Keep in mind that the reason you need tiled image source is only when the full-resolution image (or the image at the resolution you desire to allow zoom to) in a JPG format is going to be too large to deliver in it’s entirety to the browser (at least with reasonable performance). If this isn’t true, you can allow pan and zoom in a browser with JS without needing a tiled image source.

And keep in mind that the primary reason you need an on demand image transformation service (whether for tiled image source or other transfomrations), is when storing all the transformations you want is going to take more disk space than you can afford or is otherwise feasible. (There are digital repositories with hundreds of thousands or millions of images, each which need various transformations).

There is additionally some development/operational convenience to an on-demand transformation aside from disk space issues, but there is a trade-off in additional complexity in other areas — mainly in dealing with caching and performance.

The first step is defining what UI/UX we want for our app, before being able to decide if an on-demand image transformation server is useful in providing that. But here, we’ll skip that step, assume we’ve arrived at a point from UI/UX to wanting to consider an on-demand image transformation service, and move on to consider some operational issues with deploying RIIIF.

Server/VM seperation?

riiif can conceivably be quite resource-intensive. Lots of CPU taken calling out to imagemagick to transform images. Lots of disk IO in reading/writing images (effected by cache and access strategies, see below). Lots of app server http connections/threads taken by clients requesting images — some of which, depending on caching strategies, can be quite slow-returning requests.
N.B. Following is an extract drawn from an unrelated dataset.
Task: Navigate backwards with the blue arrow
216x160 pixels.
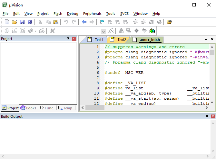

In an ideal scenario, one wouldn’t want this running on the same server(s) handling ordinary Rails app traffic, one would want to segregate it so it does not interfere with the main Rails app, and so each can be scaled independently.

This would require some changes to our ansible/capistrano deploy scripts, and some other infrastructure/configuration/deploy setup. The riiif server would probably still need to be deployed as the entire app, so it has access to app-located authorization and retrieval logic; but be limited to only serving riiif routes. This is all do-able, just a bunch of tweaking and configuring to set up.

This may not be necessary even if strictly ideal.

Original image access

The riiif server needs access to the original image bytestreams, so it can tranasform them.

In the most basic setup, the riiif server somehow has access to the file system fedora bytestreams are stored on, and knows how to find a byestream for a particular fedora entity on disk.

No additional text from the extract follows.